____ ページ抜粋
映画と人とわたし by エノキダケイコ

映画は時代の空気や、世代の感覚を伝え続ける、面白くて大切な文化だと思います。KINENOTEとこのブログに、見た映画の感想を記録しています。

永井聡監督「キャラクター」3460本目

<ネタバレあります!>

エンドクレジットの中に「企画 川村元気」とあって納得した。この映画、キャラクター設定はいいと思うんですよ。必要以上に残虐なのも、最近の少年マンガはみんなそうだから(鬼滅の刃でさえ)驚きはない。でも、刑事が何の前触れもなくめった刺しにされて死んだり、刃渡り40センチくらいありそうな刃物で急所(肝臓とか)を刺されれば(オウムの村井みたいに)一刺しでも失血死するのに夫婦が生き延びたり、警察と同時に家に向かったのに到着する前にめった刺しにする時間があったり。いろいろ、観客の感情をコントロールするためだけの不自然なサプライズが多くて腑に落ちない。

菅田将暉はこれより後にテレビで放送された「ミステリと言う勿れ」(最近テレビドラマを見るのだ)での髪型と同じなので妙に見慣れてたけど、彼はいつも良いです。FUKASEすごく良いですね。彼の動物みたいな純真さが大人として見ると変わって見えて、いい意味ではまり役でした。

お腹の中の赤ちゃんについては、過去のある村の事件の話が出たときからわかっていたので、やっぱりなという感じ。

面白いかと言われたら面白かったけど、こんなに必然性のないストーリー運びではなぁ。

FUKASEにはもっと映画に出てほしいです。彼はほんとに面白い。

キャラクター

フランシス・フォード・コッポラ監督「ディメンシア13」3459本目

<ネタバレあります>

ディメンシアって何だっけ、とつい調べてしまった。認知症だ。わずか13歳で死んだ子なのに?(最後まで回収されなかったので、このタイトルはヒントや伏線ではなかったらしい)

この映画は、悪い妻が主役として偽装工作を行ったりしているのが、途中であっさりやられて視点が入れ替わるのが「サイコ」を思い出しますよね。
________
____ 表示データ
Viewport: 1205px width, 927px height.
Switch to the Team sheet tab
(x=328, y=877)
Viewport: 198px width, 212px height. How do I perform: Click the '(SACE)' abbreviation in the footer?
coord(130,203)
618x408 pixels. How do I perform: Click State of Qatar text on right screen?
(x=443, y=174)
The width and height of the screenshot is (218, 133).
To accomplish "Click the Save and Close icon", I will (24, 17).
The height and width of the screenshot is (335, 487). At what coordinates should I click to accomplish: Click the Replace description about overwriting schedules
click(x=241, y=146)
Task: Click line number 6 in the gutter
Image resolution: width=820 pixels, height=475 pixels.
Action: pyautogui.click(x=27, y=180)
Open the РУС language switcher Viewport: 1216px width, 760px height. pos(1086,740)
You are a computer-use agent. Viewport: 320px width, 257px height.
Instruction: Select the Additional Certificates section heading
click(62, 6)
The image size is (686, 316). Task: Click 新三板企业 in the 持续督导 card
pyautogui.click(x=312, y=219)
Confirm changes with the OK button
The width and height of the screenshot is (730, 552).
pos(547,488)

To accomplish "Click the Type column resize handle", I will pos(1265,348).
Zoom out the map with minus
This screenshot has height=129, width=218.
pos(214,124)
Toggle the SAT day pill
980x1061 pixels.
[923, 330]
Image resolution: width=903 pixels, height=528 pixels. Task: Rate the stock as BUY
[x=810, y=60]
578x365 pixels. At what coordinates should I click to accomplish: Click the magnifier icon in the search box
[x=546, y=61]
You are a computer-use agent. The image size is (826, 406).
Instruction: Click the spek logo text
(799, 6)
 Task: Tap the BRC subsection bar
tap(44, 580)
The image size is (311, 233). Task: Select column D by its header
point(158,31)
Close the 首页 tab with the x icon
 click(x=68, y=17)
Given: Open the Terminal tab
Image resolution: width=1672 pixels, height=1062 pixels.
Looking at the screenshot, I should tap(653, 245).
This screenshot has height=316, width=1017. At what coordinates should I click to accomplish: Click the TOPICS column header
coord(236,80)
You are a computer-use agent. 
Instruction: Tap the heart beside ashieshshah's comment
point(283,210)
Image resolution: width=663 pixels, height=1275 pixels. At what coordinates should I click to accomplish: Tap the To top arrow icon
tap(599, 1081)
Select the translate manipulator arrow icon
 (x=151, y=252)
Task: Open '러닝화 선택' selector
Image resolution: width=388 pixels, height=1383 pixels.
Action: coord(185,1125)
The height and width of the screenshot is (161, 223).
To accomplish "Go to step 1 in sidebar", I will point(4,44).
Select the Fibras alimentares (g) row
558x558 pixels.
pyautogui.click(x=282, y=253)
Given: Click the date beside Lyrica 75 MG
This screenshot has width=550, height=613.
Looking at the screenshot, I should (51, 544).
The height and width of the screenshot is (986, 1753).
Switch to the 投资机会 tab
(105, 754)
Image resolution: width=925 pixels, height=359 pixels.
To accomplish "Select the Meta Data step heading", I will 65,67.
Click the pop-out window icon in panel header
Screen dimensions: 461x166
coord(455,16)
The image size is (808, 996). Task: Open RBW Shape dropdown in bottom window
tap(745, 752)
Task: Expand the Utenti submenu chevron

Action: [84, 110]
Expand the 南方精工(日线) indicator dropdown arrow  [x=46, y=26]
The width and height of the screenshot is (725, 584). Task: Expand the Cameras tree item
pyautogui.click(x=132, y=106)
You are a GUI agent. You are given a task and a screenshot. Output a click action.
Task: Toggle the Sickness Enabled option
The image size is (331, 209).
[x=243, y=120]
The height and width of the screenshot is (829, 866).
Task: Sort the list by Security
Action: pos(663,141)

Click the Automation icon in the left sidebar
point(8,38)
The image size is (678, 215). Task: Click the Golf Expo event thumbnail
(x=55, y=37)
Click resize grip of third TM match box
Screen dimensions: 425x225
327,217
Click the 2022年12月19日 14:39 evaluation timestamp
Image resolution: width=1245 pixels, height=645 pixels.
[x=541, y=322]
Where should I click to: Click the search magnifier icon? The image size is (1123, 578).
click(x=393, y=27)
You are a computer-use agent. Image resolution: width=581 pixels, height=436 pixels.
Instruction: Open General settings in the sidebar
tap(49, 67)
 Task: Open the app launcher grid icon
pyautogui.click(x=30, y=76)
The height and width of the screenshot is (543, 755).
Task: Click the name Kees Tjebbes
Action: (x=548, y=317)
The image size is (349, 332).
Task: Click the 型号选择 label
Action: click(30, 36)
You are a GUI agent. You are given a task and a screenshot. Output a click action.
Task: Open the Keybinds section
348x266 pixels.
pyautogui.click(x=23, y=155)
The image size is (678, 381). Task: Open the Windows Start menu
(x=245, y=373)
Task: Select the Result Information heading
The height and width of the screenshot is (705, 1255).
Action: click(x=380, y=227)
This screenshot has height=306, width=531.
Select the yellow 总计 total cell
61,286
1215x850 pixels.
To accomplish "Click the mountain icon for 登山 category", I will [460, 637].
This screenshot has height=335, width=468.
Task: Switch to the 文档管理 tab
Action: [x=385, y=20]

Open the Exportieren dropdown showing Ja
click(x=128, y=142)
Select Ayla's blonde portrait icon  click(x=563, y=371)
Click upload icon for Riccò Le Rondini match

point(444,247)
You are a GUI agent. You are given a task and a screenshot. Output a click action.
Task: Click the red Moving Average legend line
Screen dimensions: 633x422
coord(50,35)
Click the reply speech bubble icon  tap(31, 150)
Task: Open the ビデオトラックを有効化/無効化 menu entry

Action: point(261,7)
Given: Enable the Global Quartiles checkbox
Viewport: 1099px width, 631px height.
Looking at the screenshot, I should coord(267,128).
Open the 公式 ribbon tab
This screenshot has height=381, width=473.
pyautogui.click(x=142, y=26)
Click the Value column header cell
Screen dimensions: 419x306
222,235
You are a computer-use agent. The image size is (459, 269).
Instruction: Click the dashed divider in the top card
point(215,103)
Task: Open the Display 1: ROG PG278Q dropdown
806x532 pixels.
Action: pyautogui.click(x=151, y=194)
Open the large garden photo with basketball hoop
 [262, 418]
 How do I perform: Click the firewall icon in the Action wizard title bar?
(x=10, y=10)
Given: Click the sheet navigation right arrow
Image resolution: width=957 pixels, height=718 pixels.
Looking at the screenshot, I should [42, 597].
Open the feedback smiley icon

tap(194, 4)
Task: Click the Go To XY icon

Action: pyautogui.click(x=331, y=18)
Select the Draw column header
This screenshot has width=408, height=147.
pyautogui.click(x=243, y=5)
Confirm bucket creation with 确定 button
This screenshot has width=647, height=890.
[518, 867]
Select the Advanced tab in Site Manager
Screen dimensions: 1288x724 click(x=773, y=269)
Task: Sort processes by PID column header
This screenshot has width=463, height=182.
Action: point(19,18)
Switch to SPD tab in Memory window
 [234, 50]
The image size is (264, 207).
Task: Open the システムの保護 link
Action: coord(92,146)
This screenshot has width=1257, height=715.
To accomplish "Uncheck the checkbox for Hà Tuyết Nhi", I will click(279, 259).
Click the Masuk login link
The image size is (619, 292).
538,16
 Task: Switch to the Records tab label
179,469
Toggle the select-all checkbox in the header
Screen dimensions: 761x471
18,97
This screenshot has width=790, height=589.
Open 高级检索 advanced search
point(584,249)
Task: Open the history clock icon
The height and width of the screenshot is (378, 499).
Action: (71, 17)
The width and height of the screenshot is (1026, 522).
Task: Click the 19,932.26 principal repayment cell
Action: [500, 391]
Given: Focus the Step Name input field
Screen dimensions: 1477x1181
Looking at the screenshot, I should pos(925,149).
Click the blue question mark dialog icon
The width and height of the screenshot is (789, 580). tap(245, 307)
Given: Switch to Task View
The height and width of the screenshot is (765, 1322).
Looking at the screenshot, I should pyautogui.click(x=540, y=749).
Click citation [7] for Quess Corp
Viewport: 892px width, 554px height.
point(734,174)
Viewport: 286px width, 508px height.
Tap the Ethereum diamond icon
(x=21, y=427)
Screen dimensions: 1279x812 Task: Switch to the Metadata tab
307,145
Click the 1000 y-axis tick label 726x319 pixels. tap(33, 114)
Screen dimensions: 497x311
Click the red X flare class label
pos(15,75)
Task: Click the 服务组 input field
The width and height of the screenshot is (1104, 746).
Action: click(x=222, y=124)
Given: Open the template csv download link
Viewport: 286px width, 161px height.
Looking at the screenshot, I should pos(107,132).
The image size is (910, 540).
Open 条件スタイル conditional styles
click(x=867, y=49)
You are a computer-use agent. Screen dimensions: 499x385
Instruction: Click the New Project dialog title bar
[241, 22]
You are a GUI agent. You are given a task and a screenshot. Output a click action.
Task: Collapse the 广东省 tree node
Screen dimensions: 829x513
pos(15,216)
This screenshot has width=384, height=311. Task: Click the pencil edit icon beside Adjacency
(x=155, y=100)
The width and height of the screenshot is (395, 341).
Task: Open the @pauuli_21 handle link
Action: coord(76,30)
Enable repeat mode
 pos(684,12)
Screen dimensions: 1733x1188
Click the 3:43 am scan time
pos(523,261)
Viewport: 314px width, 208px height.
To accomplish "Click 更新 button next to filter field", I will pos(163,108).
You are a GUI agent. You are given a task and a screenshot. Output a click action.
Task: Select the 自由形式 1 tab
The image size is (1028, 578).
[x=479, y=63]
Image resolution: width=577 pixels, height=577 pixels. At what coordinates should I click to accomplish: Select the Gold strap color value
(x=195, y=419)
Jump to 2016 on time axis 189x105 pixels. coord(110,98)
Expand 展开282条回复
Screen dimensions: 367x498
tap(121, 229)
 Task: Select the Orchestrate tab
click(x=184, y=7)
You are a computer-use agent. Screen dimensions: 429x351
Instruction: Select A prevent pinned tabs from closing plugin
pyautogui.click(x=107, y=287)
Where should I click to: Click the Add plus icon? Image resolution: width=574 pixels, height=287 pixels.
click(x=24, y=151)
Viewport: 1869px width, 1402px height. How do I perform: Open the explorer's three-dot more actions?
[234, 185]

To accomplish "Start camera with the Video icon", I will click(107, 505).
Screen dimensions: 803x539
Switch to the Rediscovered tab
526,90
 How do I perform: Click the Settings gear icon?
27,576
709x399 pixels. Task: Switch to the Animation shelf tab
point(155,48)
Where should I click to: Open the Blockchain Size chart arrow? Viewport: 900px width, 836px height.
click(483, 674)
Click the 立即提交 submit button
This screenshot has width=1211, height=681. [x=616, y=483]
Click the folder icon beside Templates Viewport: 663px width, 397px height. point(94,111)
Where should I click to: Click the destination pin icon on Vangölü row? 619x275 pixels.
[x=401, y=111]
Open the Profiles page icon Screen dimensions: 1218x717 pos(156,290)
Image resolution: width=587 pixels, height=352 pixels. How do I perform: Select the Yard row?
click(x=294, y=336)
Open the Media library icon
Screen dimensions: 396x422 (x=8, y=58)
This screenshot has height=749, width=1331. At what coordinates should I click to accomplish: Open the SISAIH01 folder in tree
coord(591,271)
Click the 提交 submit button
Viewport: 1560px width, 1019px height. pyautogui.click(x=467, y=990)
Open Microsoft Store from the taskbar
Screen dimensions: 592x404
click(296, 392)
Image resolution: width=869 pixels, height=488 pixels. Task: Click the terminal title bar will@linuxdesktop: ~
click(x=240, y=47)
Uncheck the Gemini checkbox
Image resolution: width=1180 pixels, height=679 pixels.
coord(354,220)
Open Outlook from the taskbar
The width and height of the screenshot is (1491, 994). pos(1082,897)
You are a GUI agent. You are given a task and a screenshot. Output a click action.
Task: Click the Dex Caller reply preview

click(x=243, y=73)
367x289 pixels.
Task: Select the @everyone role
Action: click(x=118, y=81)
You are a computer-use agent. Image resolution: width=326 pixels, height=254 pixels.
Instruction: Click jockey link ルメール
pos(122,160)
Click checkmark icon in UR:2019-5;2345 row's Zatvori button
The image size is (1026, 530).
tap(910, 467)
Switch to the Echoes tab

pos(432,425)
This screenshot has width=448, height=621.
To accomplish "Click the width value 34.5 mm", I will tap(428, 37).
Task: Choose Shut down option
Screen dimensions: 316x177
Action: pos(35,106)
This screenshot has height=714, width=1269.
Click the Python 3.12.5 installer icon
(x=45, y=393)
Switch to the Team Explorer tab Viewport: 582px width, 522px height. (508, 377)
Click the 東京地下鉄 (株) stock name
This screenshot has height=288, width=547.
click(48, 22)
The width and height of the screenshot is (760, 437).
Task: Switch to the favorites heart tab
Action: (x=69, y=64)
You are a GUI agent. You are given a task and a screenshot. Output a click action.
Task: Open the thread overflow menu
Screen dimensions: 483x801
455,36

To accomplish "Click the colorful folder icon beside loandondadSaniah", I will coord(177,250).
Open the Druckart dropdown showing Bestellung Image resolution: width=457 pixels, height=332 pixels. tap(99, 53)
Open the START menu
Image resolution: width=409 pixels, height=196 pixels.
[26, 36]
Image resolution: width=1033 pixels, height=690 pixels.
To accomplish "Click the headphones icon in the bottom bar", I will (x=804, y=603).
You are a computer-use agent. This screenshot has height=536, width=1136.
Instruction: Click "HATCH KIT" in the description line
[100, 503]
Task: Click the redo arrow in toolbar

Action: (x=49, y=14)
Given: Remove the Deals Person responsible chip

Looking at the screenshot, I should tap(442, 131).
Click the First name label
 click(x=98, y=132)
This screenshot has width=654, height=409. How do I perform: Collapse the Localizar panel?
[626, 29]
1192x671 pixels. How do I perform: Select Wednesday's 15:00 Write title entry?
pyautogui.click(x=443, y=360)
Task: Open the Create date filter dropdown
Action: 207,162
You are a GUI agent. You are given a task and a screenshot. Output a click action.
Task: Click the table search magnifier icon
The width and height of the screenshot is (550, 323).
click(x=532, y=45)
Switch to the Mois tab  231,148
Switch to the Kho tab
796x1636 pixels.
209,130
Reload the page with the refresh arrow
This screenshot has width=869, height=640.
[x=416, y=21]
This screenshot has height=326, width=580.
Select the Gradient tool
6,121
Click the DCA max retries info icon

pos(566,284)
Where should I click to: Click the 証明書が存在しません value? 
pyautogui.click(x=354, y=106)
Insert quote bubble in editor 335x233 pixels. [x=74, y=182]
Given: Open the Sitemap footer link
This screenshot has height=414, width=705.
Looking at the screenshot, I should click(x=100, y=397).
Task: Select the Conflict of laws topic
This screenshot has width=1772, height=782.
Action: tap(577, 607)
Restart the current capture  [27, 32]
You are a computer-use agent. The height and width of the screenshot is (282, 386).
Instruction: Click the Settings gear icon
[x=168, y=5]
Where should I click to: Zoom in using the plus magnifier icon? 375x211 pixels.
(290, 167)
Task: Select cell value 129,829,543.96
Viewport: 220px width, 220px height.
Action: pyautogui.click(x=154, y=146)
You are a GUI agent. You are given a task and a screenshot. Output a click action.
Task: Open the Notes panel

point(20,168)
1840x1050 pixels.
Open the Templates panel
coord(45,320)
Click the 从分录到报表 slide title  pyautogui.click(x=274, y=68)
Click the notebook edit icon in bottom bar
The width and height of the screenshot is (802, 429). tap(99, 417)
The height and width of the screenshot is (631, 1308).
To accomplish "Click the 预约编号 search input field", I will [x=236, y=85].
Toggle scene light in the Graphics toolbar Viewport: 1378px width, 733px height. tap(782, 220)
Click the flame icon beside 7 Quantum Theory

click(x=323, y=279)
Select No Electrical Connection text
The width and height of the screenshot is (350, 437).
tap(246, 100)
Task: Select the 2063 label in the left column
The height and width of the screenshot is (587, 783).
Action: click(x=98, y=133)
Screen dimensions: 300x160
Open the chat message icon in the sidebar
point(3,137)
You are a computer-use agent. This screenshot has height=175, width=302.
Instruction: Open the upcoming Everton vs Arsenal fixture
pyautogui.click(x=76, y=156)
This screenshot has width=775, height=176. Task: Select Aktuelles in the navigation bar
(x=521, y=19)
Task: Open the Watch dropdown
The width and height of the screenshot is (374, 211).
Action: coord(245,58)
________
▶ [目的]
ページ抜粋によると、見た映画の感想はこのブログのほかにどこに記録されていますか？

▶ [解答全文]
KINENOTEです。